• Goal
Rewrite the stretch of rows from the line containing "Viewport: 1283px width, 424px" through the line containing "pos(723,237)", swapping "Input Data" for "Output Data" and changing nothing else. Omit the pictures from your answer.

• Exercise inputs

┌──

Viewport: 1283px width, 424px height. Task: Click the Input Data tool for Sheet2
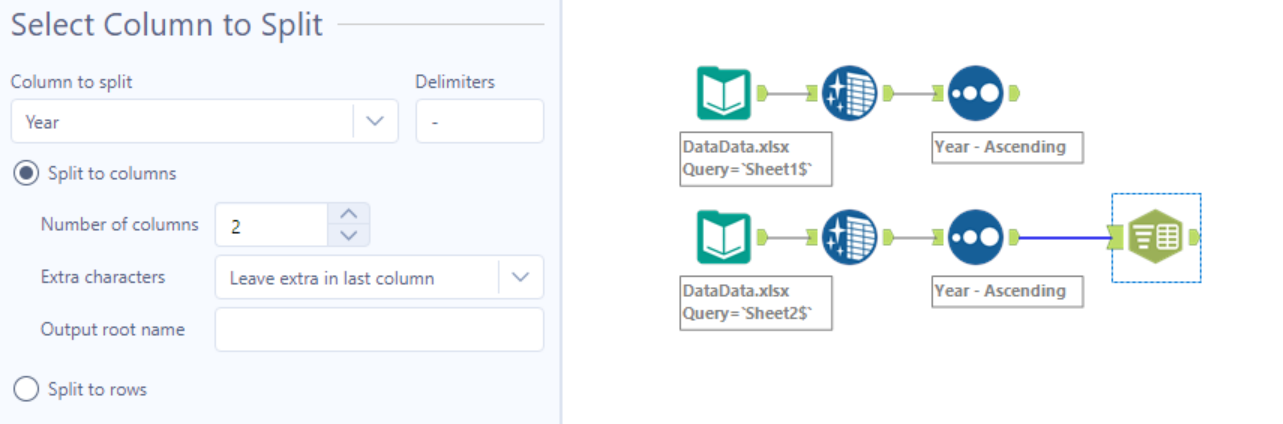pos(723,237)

└──
┌──

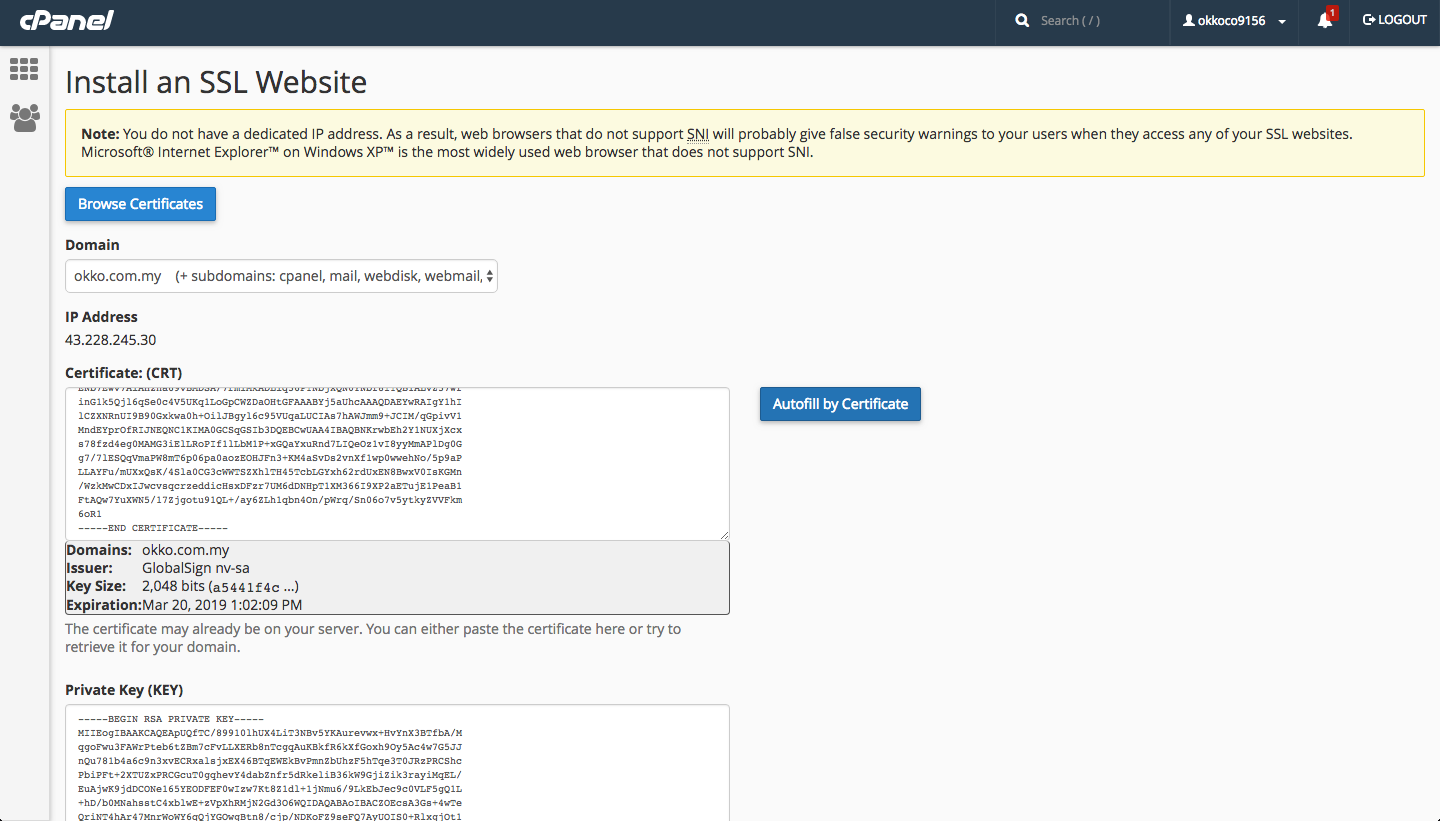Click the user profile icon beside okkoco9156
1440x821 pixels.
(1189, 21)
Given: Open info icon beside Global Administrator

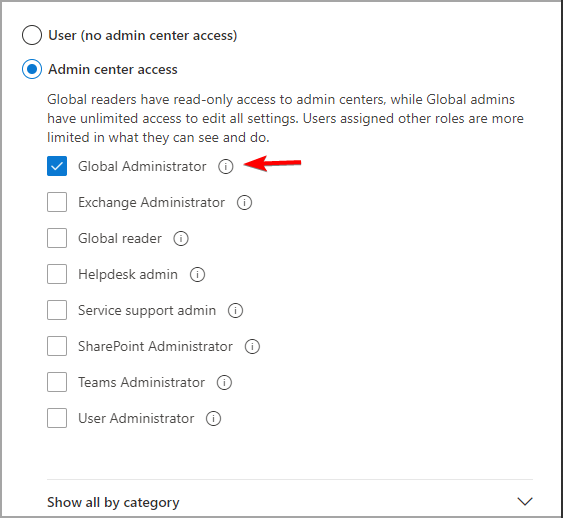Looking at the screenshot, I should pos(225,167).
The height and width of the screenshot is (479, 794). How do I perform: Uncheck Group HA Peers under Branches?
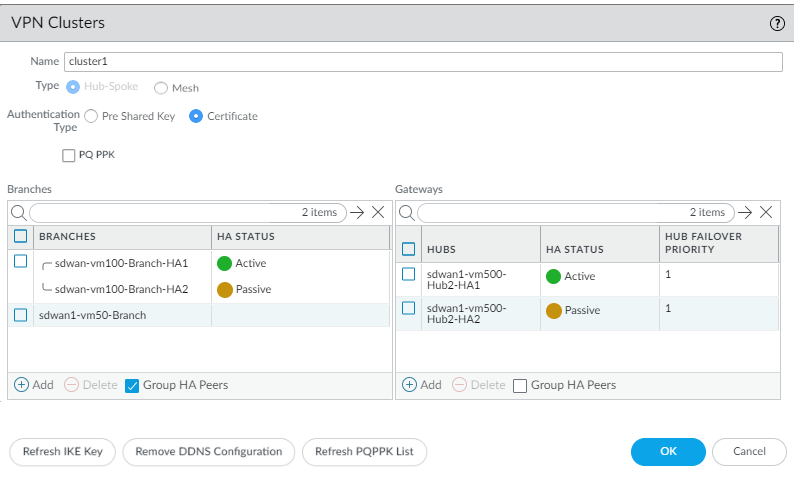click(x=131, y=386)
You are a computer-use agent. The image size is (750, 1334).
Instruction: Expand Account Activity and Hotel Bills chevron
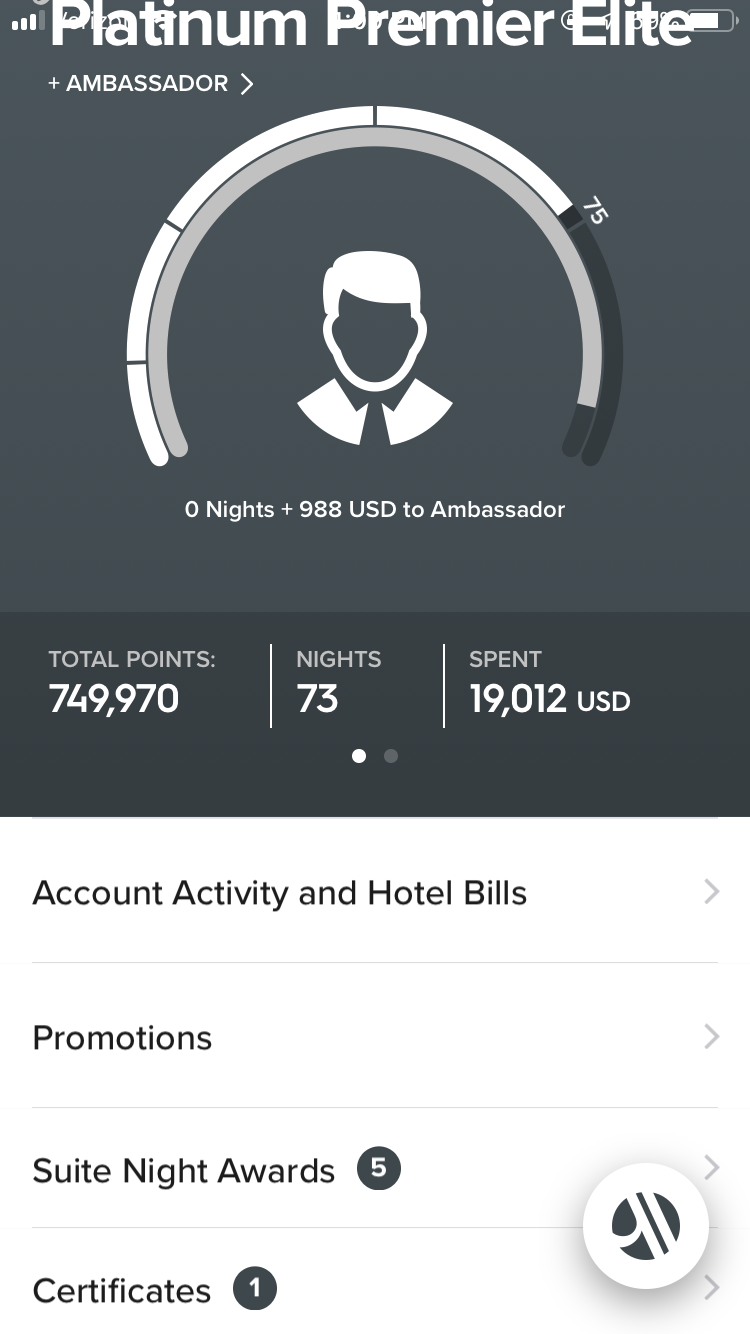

└──
┌──

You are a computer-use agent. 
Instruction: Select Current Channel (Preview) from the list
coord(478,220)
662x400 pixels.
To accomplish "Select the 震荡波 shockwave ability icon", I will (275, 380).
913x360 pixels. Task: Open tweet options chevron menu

└──

• Task response
Viewport: 1283px width, 424px height. Task: Click the Output Data tool for Sheet2
pos(723,237)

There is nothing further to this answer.